Writing to the NT Event Log in Java

Now that we've covered the NT event logging basics, let's turn our attention to a Java application that writes event messages to the NT Event Log. First, you'll see a DLL that contains the message definitions in the message file. Next, you'll see a JNI DLL that logs events. A sample Java program logs the events into the Event Log by calling a function of the JNI DLL. The JNI DLL logs the events into the Event Log by referring to an event source that has already been registered. The details are described in the following sections:

  • Create message files
  • Create the JNI DLL
  • A sample program that writes to Event Log


Create message files

Message files are either .exe files, or DLLs with an associated message-string resource type. You build such resources with the MC.EXE message-compiler utility included in Microsoft Visual C++. A Win32 DLL project that contains the message file can be created in Visual C++. For our example, we created SampleAppMessages.dll in Visual C++ 6.0 for both messages and categories. It is a self-registering/deregistering DLL that can register and deregister the SampleApp event source into the Event Log using the regsvr32 utility.

Message definitions

SampleAppMessages.dll contains the SampleAppMessages.mc message file with the message and category format strings the sample Java program employs to log events in the Event Log. SampleAppMessages.mc includes the mc SampleAppMessages.mc custom-build command that produces the SampleAppMessages.rc resource file. Moreover, we've incorporated the SampleAppMessages.rc file into the Visual C++ project SampleAppMessages.dsp.

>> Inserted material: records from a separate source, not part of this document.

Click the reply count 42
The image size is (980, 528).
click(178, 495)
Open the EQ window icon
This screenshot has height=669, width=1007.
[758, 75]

The message file SampleAppMessages.mc comprises two sections:

  • Header
  • Message format strings


You must define MessageIdTypedef=DWORD in the header section. The header section's other items, such as Language, Severity, and Facility, receive the default values of International English, Success, and Application, respectively. Therefore, you don't specify them in the header section.

The message-format string contains the definition of both category- and message-format strings to create a single DLL for both the event and category messages. The category-format strings resemble message-format strings, but they begin with a MessageID of 0x1 and do not possess any insertion strings. We have defined two categories for the SampleApp:

  • Data read
  • Data write


You'll find them defined in SampleAppMessages.mc as:

;define CAT_DATA_READ 1
MessageId=0x1
Language=English
Data Read
.
;define CAT_DATA_WRITE 2
MessageId=0x2
Language=English
Data Write
.


Notice that the symbolic names -- CAT_DATA_READ and CAT_DATA_WRITE -- double as comments. The MC compiler ignores these, but inserts them in the header file as #define for use in the application. For example, the compiler inserts define CAT_DATA_READ 1 in the header file as #define CAT_DATA_READ 1.

We further defined two messages as:

MessageId=0x1000
SymbolicName=SQLSTMT
Language=English
SQL Statement=%1
.
MessageId=0x1001
SymbolicName=ERROR
Language=English
The Error is=%1
.


The SQLSTMT and ERROR format strings contain one placeholder apiece; it is indicated by %1, which gets replaced by the insertion strings supplied to ReportEvent by the SampleApp for logging SQL statements and errors.